# Brussels: Royal Military Museum



## Marcel (May 2, 2010)

Went to Brussels last week and visited the Royal Military Museum. There are tons of old uniforms, guns, swords etc form middle-ages, WWI, WWII, you name it and of course their Aircraft hall. They have some vey nice aircraft, although most of them need better maintnance, there are still some nice gems for the aircraft-lover, enjoy:


----------



## Marcel (May 2, 2010)

More pics:


----------



## DerAdlerIstGelandet (May 2, 2010)

Very nice, I will have to take a trip to this museum some day.


----------



## Marcel (May 3, 2010)

Yup, they also have some nice armour, swords etc. Their WWI hall is also impressive (a.o real MK IV tank)


----------



## rochie (May 3, 2010)

nice pictures Marcel


----------



## Gnomey (May 3, 2010)

Good stuff!


----------



## imalko (May 3, 2010)

Excellent photos Marcel. Looks like a really great place to visit.
Maybe you could post some more pictures of other exibitions in the museum as well (amour, swords and other weapons)? Would love to see that WW1 tank...


----------



## pbfoot (May 3, 2010)

Selfish question but did you happen to see or grab any pics of Belgian CF 100


----------



## T Bolt (May 3, 2010)

Wonderful pictures Marcel!


----------



## ontos (May 3, 2010)

Great shots Marcel, looks like they have some great aircraft there. Maybe some day  8)


----------



## Marcel (May 4, 2010)

pbfoot said:


> Selfish question but did you happen to see or grab any pics of Belgian CF 100


Yes I have, didn't know you were interested, or I would have taken a better picture.


----------



## Marcel (May 4, 2010)

imalko said:


> Excellent photos Marcel.

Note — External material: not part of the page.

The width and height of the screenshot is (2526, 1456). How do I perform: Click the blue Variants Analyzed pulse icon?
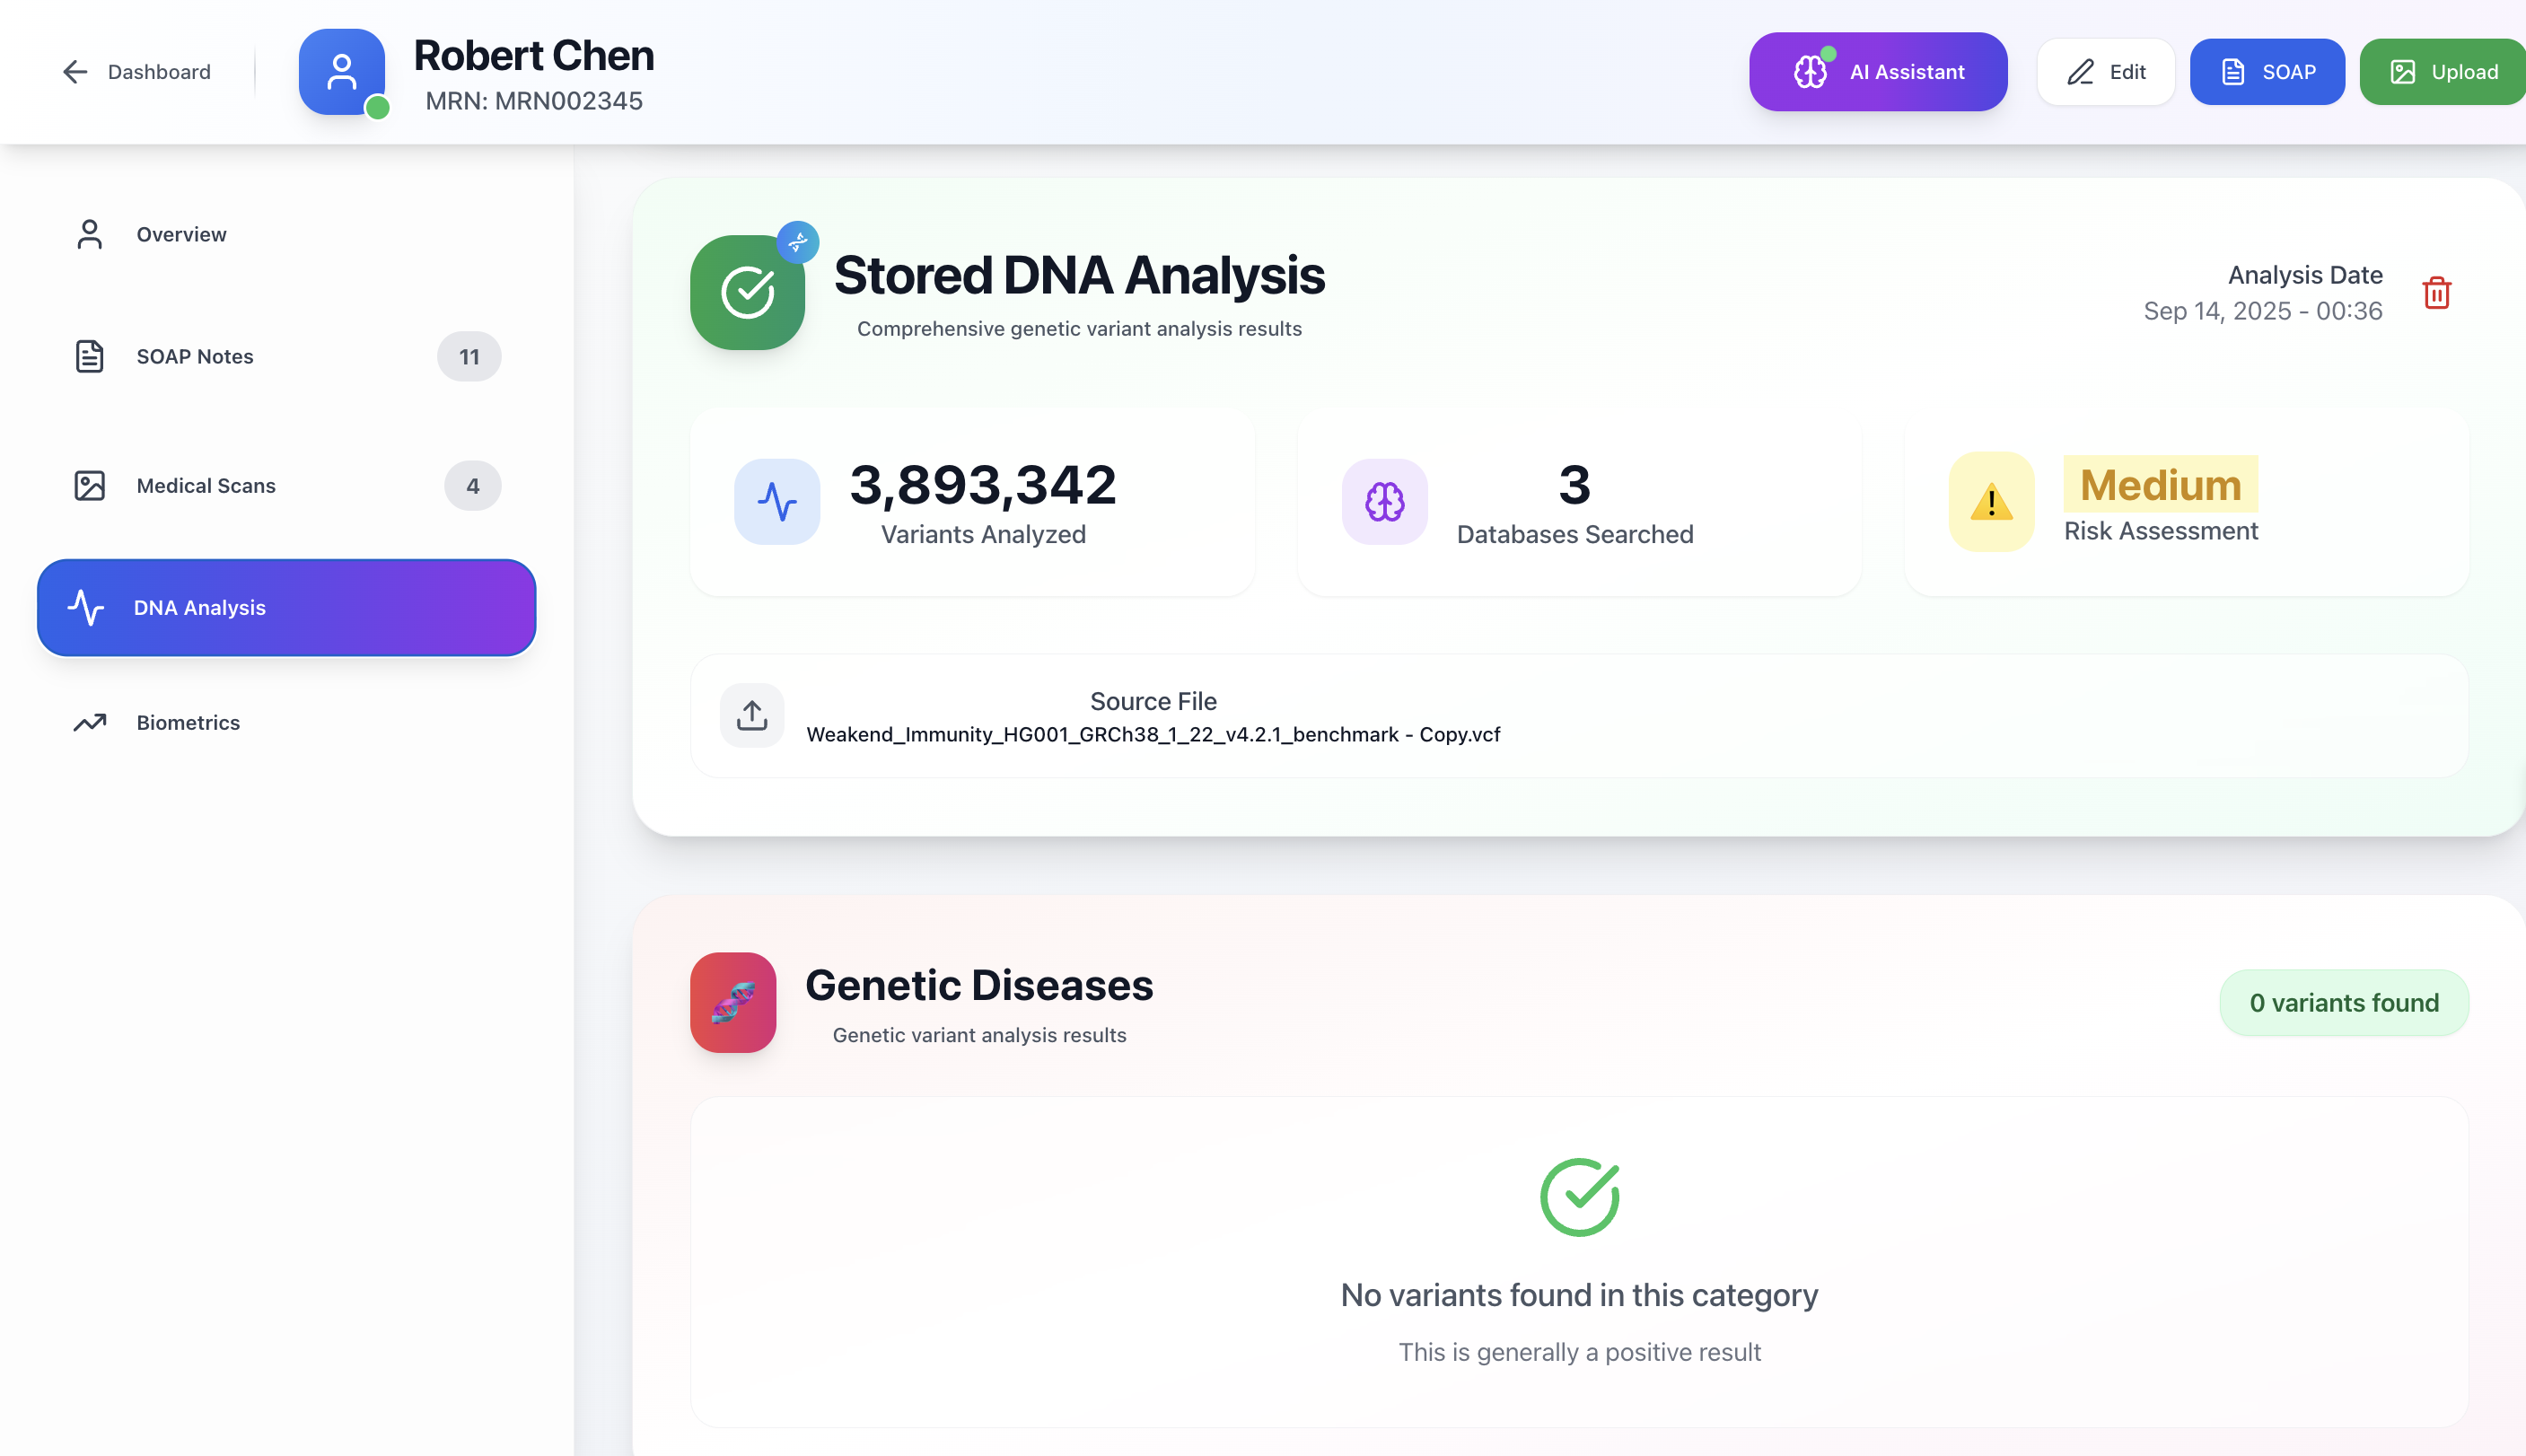(777, 502)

Looks like a really great place to visit.
> Maybe you could post some more pictures of other exibitions in the museum as well (amour, swords and other weapons)? Would love to see that WW1 tank...



Unfortunately, apart from the aviation hall, it's quite difficult to take decent pics, as you're not allowed to use flash. I only had bad ones of the mk.IV, so I threw them away, same was for the swords. Some that were decent,: (Take special note of the early improvised AA-gun)


----------



## Marcel (May 4, 2010)

Some interior shots of the mk.IV. As I said, not very good. My father-in-law, who used to be a tank commander in the Dutch army commented: "Hmmm, much more space than we had in out Leopard"


----------



## Gnomey (May 4, 2010)

Good shots!


----------



## imalko (May 4, 2010)

Cool stuff Marcel. Thanks for sharing. I saw that French WW1 tank in a museum in Belgrade but not from the inside.

Do my eyes deceive me, or is there a tail of MiG-23 visible on the photo opposite to the Draken...?


----------



## Marcel (May 4, 2010)

imalko said:


> Do my eyes deceive me, or is there a tail of MiG-23 visible on the photo opposite to the Draken...?


Impressive, that's a MIG-23 indeed.See below part of a picture from another visit:


----------



## timshatz (May 4, 2010)

Great shots Marcel. Especially all those jets. Looks like the ultimate toy box for a rich kid.


----------



## wheelsup_cavu (May 8, 2010)

Nice pictures Marcel. 


Wheels


----------



## Wayne Little (May 8, 2010)

Nice shots Marcel!


----------



## Catch22 (May 9, 2010)

Great photos Marcel! I was there many years ago, but I don't remember so many planes! For some reason the Mosquito sticks out in my mind of what was there though. Granted, I was quite young at the time.


----------